The problems of blockage in the supply chain could become even worse given the sanitary situation, particularly in China, where the spread of the Omicron variant constitutes a real threat, not least due to the ineffectiveness of the Sinovac vaccine (against this particular variant). A new round of lockdowns may be on the cards in China, and this would have a damaging effect on a supply chain that is already under great strain. This is an additional factor to monitor in relation to the acceleration of the rise in prices.
These fears regarding the inflation are not yet reflected in the gold prices. The majority of the institutional investors do not believe the inflation will continue and are refusing, for the time being, to hedge against this risk.
UBS is even expecting a bad year for gold in 2022, citing a bullish cycle for the dollar and a rate hike that will coincide with the end of the Quantitative Easing and the ebbing of inflation.
It is the same institutional investors who failed to anticipate the sudden arrival of inflation that are now predicting the end of the rise in prices, showing that they are completely out of touch with the situation on the ground and do not understand the technical mechanism behind this rise in prices.
If these forecasts turn out to be wrong again, we are at risk of having a very rapid reality check on the precious metals market.
For the time being, with such a negative sentiment weighing on the paper prices, it is in fact fairly easy for the banks to keep the prices below $1800 when selling futures contracts.
Price controls via the derivatives markets is still working, but let’s not forget that, in the final analysis, it is the physical demand that is the key element. The total amount of physical gold extracted since the dawn of man represents just $8.6 trillion, i.e. less than the Fed’s balance sheet!
The existence of the derivatives markets means that people are liable to forget this fundamental detail about the actual supply of gold.
The reality of the physical market triggered spectacular readjustments to the copper and nickel futures market in 2021.

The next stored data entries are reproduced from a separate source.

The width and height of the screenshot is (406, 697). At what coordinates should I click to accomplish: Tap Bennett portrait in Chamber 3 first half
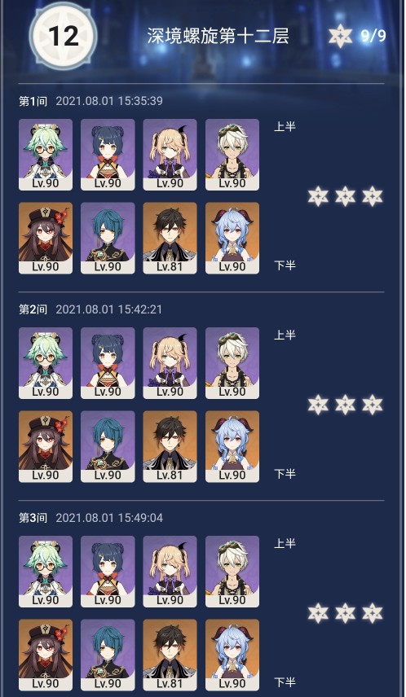[232, 572]
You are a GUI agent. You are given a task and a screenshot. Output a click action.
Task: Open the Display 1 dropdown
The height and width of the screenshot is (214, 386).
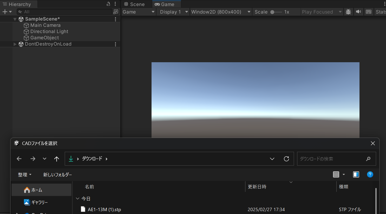(x=173, y=12)
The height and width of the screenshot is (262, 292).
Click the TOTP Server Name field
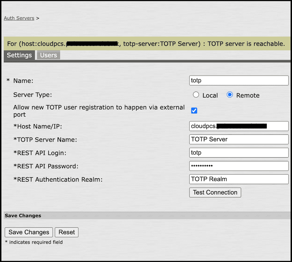click(239, 139)
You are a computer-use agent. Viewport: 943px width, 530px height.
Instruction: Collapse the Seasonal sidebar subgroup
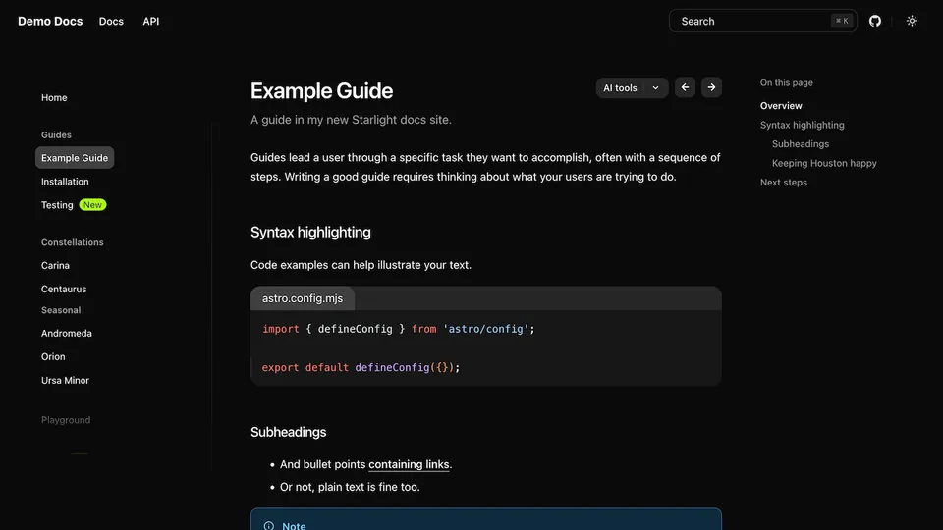pos(61,310)
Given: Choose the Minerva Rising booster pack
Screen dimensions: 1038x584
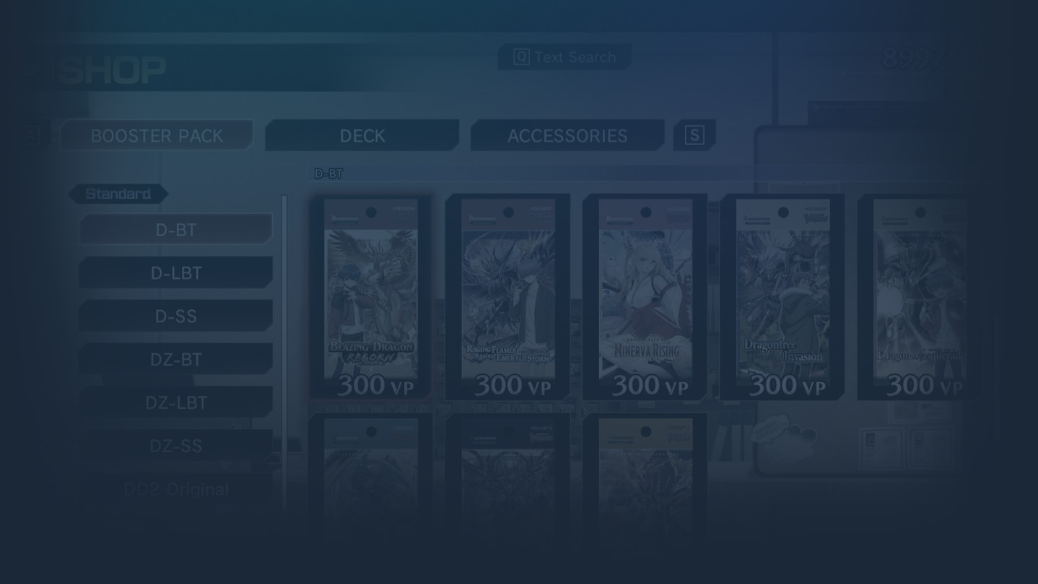Looking at the screenshot, I should pos(645,297).
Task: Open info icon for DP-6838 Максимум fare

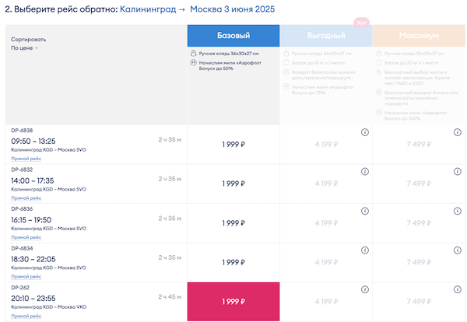Action: click(457, 132)
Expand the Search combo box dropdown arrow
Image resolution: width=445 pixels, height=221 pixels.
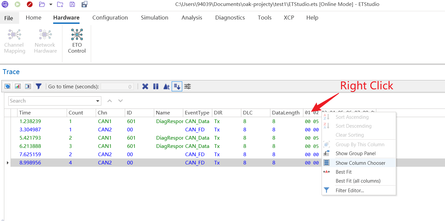(98, 101)
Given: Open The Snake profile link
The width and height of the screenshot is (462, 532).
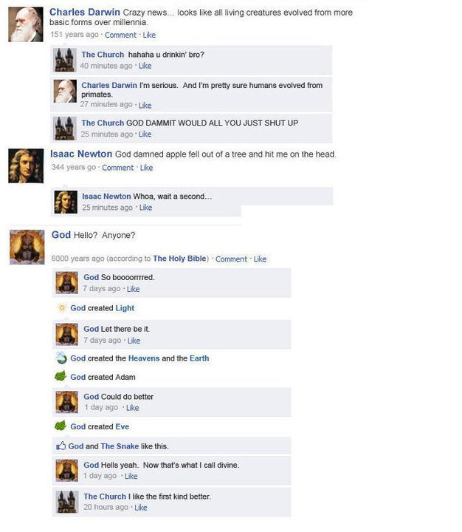Looking at the screenshot, I should tap(120, 446).
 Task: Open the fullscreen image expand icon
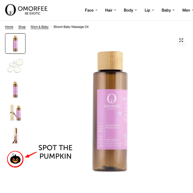click(x=181, y=40)
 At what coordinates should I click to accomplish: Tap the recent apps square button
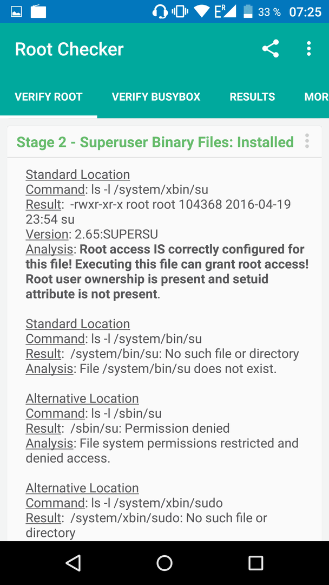click(x=255, y=563)
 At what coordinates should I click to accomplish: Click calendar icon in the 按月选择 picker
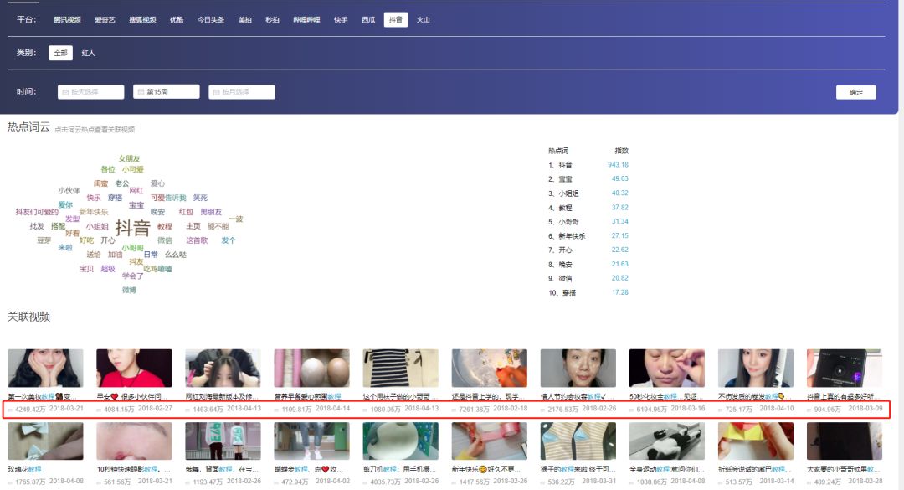pyautogui.click(x=216, y=92)
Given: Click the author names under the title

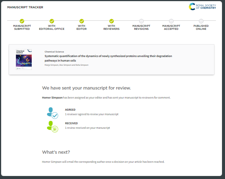Looking at the screenshot, I should point(67,65).
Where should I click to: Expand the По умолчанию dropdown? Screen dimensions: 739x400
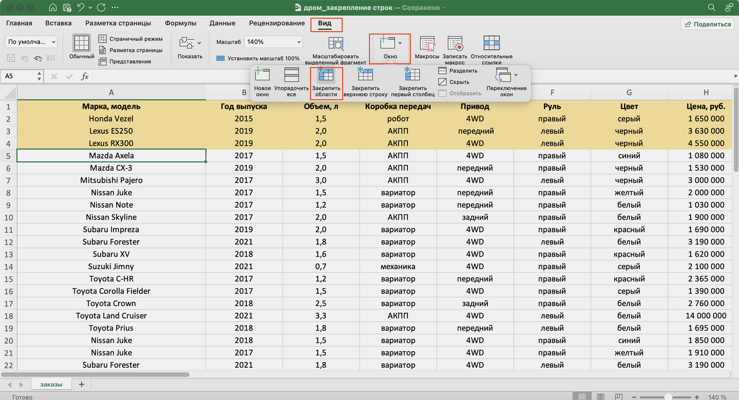click(31, 42)
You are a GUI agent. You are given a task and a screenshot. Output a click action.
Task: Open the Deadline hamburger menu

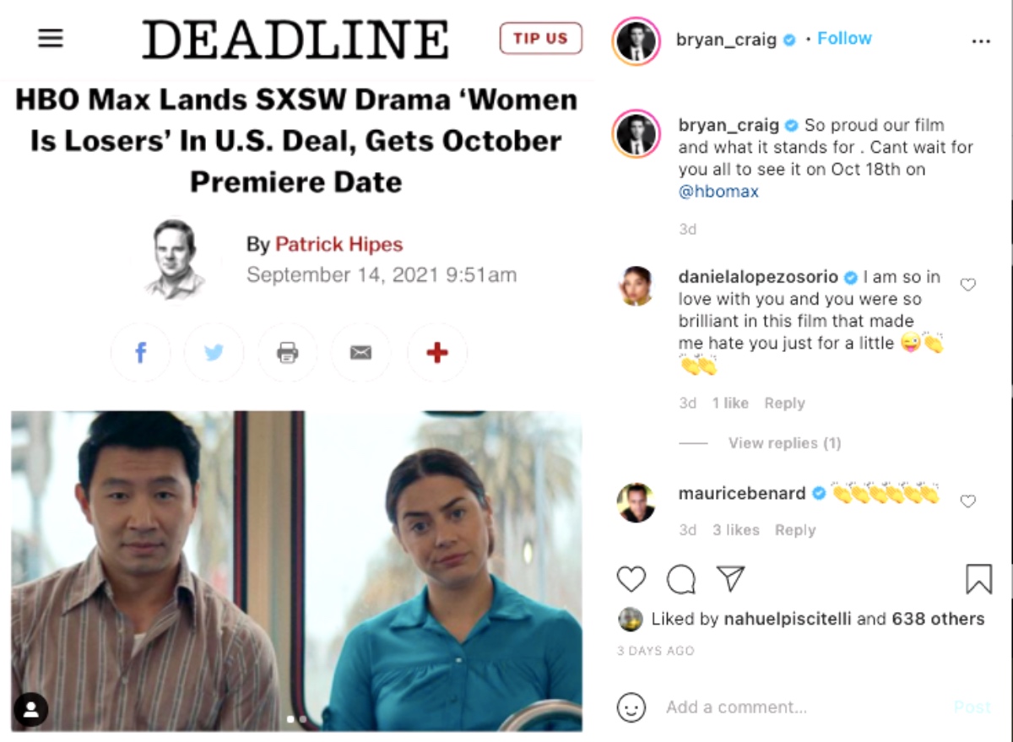(x=51, y=39)
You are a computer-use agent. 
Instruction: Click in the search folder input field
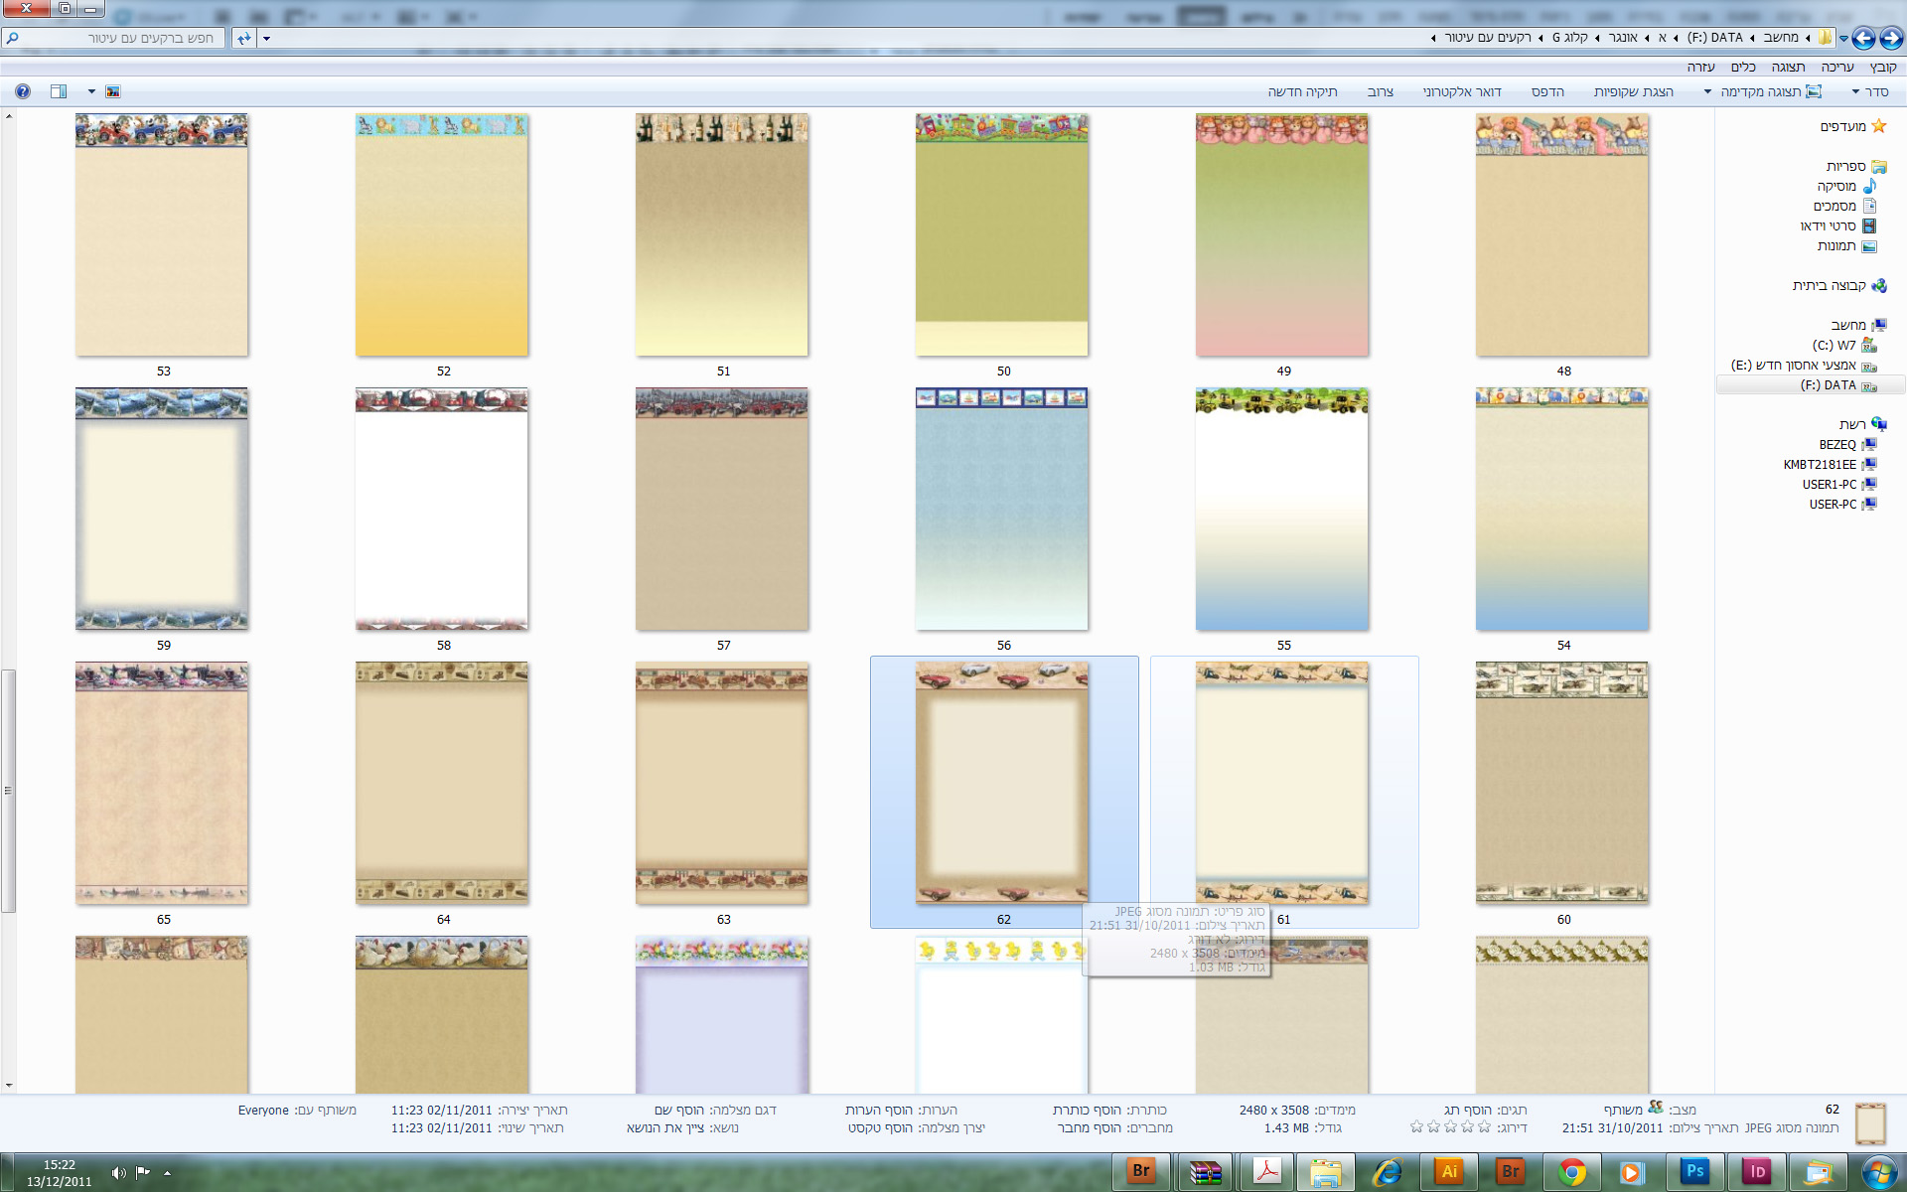point(117,38)
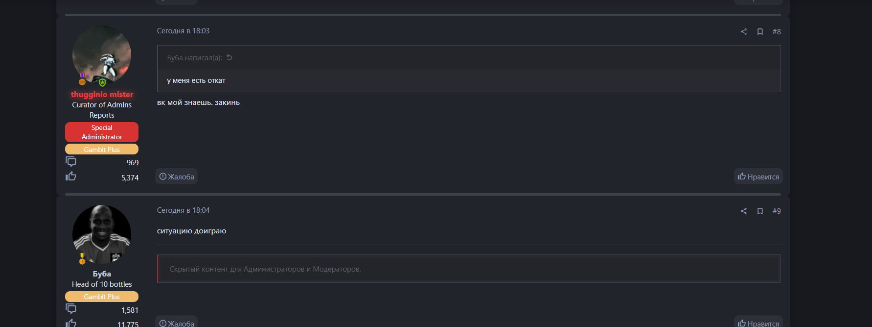Click the medal badge on thugginio mister avatar

tap(82, 78)
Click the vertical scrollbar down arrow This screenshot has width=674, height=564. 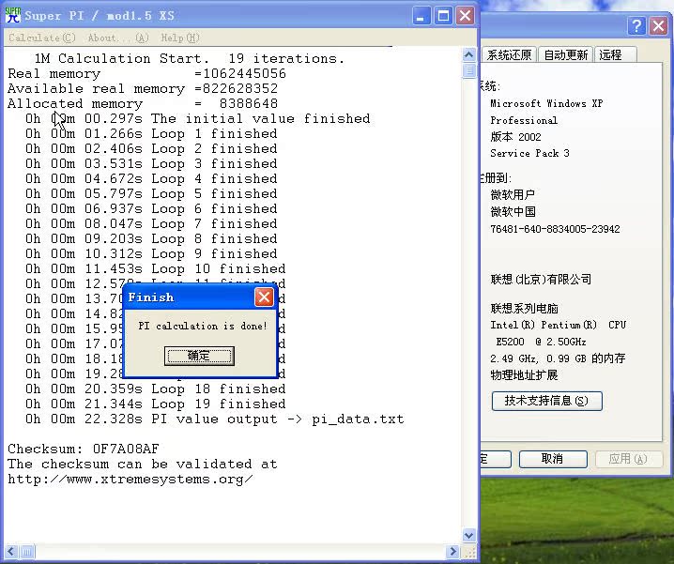pyautogui.click(x=468, y=534)
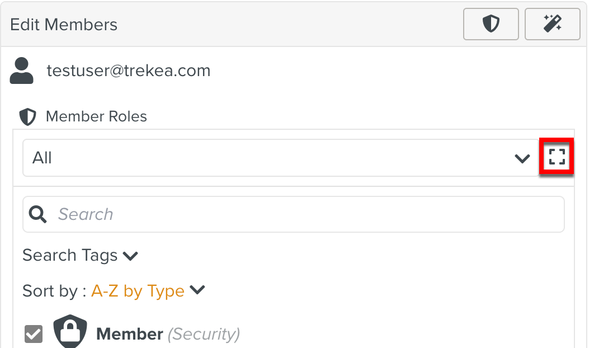Click the shield icon beside Member Roles

tap(27, 117)
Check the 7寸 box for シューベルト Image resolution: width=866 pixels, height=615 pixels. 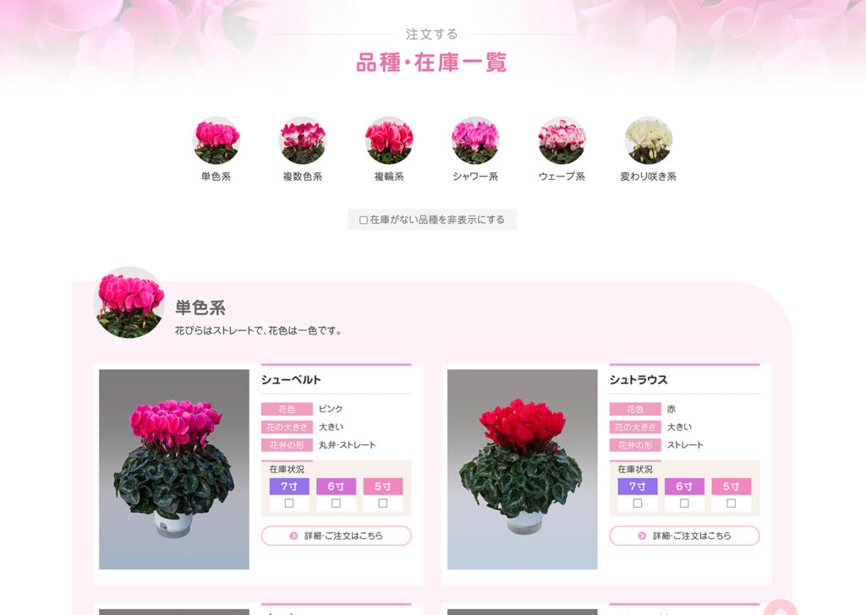pos(289,503)
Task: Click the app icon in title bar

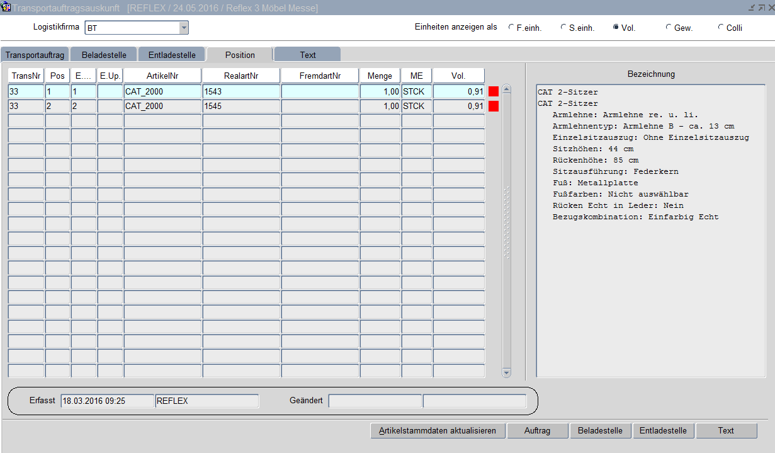Action: (x=6, y=7)
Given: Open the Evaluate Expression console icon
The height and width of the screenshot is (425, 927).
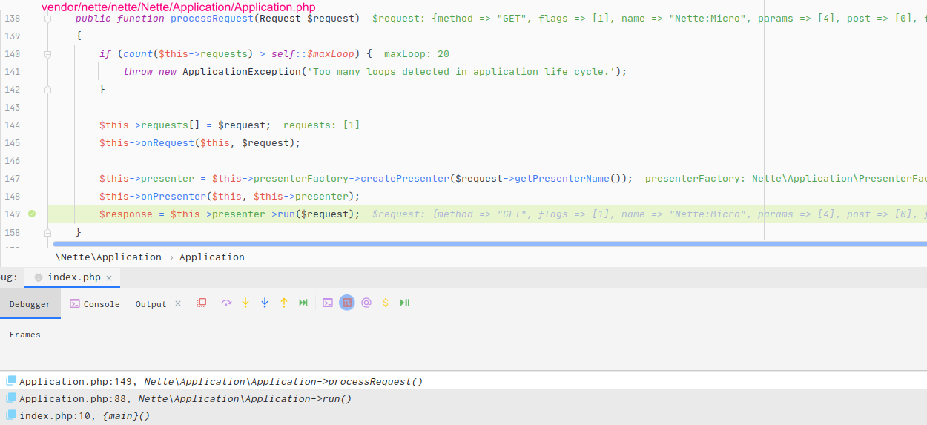Looking at the screenshot, I should [328, 303].
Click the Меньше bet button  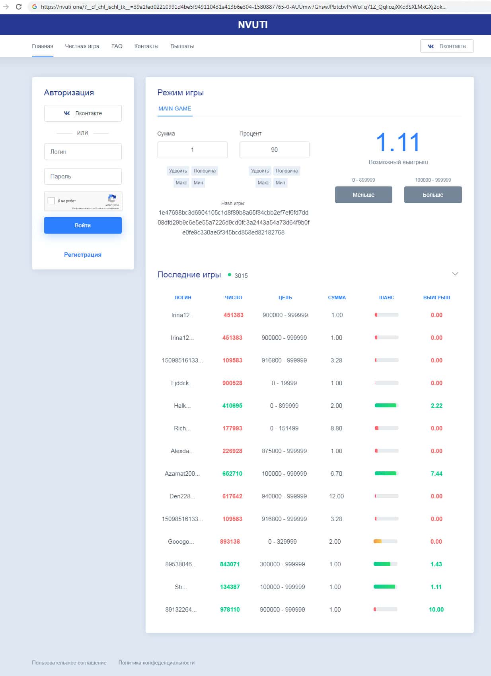click(x=364, y=195)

The reality of the available inventories will soon catch up with the gold and silver markets, too. Indeed, the situation as regards these available inventories is even more strained, at a time when the inventories are being increasingly depleted.
If the awareness of the reality of the physical market kicks in at the same time as a change in sentiment among the institutional investors on inflation, 2022 risks being an explosive year in the precious metals sector.